I, too, disapprove of cartoons or animated pictures showing rats, implying rats are Jews. It is in extremely poor taste. It is low-brow and utterly unworthy of the struggle against what many perceive to be the hidden forces that manipulate and tamper with our freedoms.

We do not need that kind of stuff. If we are to survive in cyberspace, we must show reason and restraint. We must translate ourselves as civilized and cultured people.

More than a year ago I alerted my ZGram readers to an Internet cartoon that showed a rat replete with Zundel logo. I found it on http://www.web.apc.org/~ara/zundel_r.gif - the Toronto-based ARA web site. (I checked yesterday; it is no longer there.)

When the terror campaign against the Zundel-Haus was heating up, that image of Ernst Zundel as a rat was plastered all over Toronto in posters by the ARA.

It was depicted in the ARA publication when Sol Littman of the SWC publicly endorsed the ARA for a grant - just as B'nai Brith endorsed the ARA, stating to public officials that B'nai Brith had a "good working relationship" with the ARA.

At that time Marvin Kurtz, Dr. Karen Mock, and Sabina Citron met with and even attended and spoke at ARA events.

Even the very Human Rights Commission which is now busy bankrupting Ernst endorsed the ARA in a nationally distributed poster as a "valuable resource"

Where was their outrage then?

The rat image was no concern to any one of them. Because the "rat" was German, it didn't disturb them in the least. Why did they not object to the ARA implying that a human being named Ernst Zundel was a rat?

In a ZGram, I spoke out against this gross attempt to demonize a human being called Ernst Zundel, and since I have on my ZGram list a fair share of these eager beaver bowlderizers, they heard me - loud and clear!

Why do they, to this day, surround themselves with ARA thugs every time they come to court to silence Dissident Ernst Zundel?
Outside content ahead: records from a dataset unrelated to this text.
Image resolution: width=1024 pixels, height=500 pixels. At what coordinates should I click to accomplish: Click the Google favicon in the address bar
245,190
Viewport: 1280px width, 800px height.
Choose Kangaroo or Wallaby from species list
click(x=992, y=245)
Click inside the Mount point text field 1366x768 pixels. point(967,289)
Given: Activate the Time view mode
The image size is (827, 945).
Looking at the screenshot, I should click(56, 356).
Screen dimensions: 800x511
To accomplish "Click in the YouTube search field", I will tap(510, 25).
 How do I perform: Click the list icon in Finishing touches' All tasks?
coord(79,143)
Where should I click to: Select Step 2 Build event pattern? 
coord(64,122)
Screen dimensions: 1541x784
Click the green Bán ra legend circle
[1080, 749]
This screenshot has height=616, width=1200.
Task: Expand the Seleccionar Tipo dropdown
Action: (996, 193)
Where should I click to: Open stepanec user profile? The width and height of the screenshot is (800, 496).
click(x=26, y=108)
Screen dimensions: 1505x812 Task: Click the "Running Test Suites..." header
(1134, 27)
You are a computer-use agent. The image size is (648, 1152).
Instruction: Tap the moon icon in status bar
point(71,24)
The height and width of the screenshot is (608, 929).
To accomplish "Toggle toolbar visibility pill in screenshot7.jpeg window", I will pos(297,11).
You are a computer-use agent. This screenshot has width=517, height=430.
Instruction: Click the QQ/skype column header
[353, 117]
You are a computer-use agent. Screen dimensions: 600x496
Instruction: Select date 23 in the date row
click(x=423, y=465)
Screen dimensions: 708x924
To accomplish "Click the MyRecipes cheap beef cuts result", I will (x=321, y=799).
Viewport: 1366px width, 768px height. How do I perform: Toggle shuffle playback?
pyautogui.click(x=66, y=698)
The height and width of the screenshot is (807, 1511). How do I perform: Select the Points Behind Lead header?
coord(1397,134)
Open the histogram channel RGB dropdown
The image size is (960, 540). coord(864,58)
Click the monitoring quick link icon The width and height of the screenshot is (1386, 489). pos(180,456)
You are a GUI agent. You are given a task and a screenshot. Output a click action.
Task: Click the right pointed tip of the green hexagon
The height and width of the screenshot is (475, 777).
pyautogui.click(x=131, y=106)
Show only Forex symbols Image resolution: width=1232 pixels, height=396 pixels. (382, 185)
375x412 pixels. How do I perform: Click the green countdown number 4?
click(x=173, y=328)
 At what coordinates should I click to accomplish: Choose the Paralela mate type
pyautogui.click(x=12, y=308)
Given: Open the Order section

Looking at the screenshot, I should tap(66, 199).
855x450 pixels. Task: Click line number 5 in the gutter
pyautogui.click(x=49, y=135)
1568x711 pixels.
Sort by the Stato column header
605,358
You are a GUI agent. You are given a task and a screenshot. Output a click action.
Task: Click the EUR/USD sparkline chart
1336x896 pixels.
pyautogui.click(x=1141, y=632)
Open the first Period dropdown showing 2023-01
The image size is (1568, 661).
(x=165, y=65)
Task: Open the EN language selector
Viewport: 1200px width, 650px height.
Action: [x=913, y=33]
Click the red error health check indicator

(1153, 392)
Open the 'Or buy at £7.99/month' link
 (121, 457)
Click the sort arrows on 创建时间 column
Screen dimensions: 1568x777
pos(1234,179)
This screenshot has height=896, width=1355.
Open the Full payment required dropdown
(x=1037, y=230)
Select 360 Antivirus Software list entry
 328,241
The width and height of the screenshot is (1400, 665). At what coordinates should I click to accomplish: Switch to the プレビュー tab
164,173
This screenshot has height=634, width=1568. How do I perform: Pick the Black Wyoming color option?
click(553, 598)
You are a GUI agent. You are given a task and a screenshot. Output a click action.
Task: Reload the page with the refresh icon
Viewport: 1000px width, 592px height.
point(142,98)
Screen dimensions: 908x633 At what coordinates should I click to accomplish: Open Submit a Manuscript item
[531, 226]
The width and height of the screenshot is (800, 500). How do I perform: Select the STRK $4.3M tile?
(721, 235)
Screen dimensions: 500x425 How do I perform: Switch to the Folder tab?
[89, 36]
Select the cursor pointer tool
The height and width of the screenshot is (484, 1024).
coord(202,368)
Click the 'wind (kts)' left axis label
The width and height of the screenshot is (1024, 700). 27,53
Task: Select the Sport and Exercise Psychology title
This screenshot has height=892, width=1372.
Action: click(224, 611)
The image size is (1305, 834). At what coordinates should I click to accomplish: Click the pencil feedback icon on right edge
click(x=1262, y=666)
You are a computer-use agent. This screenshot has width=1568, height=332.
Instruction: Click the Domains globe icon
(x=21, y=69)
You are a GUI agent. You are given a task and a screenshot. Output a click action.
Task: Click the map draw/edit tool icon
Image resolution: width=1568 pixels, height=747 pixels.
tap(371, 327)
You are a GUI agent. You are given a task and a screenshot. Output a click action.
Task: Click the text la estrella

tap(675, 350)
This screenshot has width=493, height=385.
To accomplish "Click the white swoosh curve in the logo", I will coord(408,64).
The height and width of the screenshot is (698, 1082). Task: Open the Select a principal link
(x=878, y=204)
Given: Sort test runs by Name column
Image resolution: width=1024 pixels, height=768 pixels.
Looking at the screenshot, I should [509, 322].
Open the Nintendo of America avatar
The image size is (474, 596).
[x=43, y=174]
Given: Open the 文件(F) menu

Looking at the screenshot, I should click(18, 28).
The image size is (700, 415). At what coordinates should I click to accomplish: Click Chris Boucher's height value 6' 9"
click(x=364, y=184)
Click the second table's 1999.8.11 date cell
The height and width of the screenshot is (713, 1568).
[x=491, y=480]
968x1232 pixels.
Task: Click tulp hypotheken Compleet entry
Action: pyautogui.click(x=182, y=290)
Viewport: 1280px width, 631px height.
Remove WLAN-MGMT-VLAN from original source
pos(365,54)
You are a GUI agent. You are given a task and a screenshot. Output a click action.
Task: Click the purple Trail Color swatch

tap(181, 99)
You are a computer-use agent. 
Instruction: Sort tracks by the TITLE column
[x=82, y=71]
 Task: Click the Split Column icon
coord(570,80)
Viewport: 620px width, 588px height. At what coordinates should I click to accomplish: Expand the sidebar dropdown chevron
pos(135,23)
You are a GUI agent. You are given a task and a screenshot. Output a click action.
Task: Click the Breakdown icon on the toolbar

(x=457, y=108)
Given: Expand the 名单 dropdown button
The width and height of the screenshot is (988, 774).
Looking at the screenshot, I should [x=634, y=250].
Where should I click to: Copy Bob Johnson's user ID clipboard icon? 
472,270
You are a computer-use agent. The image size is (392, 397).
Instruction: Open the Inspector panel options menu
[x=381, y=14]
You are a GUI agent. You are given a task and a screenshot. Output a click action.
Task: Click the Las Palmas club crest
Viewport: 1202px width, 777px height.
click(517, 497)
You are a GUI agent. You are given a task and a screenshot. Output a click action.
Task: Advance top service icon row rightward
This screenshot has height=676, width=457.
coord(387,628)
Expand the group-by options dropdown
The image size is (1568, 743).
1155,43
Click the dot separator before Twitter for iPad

Last May, at the opening of the CHRC hearings, of these hoodlums even carried a live rat right into the court room - right in a paper bag!

And, finally:

We have been practically on our knees exhorting all these armchair cyber fighters, many of them Jewish, to come to our aid as intervenors before the Commission - or at least give us some affidavits to bolster our fight, to volunteer as expert witnesses and help us defray the legal fees now borne by Ernst alone.

Like it or not - like us or not! - the Human Rights Commission censorship attempt against the Zundelsite ***is*** setting precedent!

If we lose - as many see it, already a foregone conclusion, for nowhere can you find a speck of fairness or impartiality in these Inquisition hearings, even if you use a magnifying glass! - the next censorship step will be easier. Remember that the goal is international control. Right out of Orwell's 1984,

Let's just not kid ourselves - the so-called "protection of minors" never was the goal. From Day One the goal has been the seizure of information management - by the suppression of voices critical to the Israeli Holocaust Lobby. Ever since the days of Zundel Mirrors and Blue Ribbons in January and February of 1996, that talmudic handwriting was there in burning letters - right on the cyberwall.

Ingrid

Thought for the Day - a bit long but making the point of precedent-setting:

"A man in Austria writes to Canada about a person's activities in regard to Germany. I can see an Austrian's interest in what is done in regard to Austria. (But) Wiesenthal's objection should have been dismissed out of hand as he had no standing in the matter. I would have thought only Canadians and Germans would have had standing."

(Matt Giwer commenting on the Zundel Postal Hearings in 1982 where Simon Wiesenthal urged Canada to revoke Ernst Zundel's postal privileges.

This was the first time Canadian government forces moved officially en masse against the Zundel message - by stopping mail service for more than a year ***before a hearing even took place***, cutting Ernst's mail off instantly on penalty of 4 years in prison, and cutting off his publishing business customers in 42 countries.

This was the very act that eventually led to the two Great Holocaust Zundel Trials in 1985 and 1988 which unleashed an avalanche of dissemination of the Zundel point of view against the Holocaustomaniacs.

The Leuchter Report would never have happened, had they themselves not brought it on!)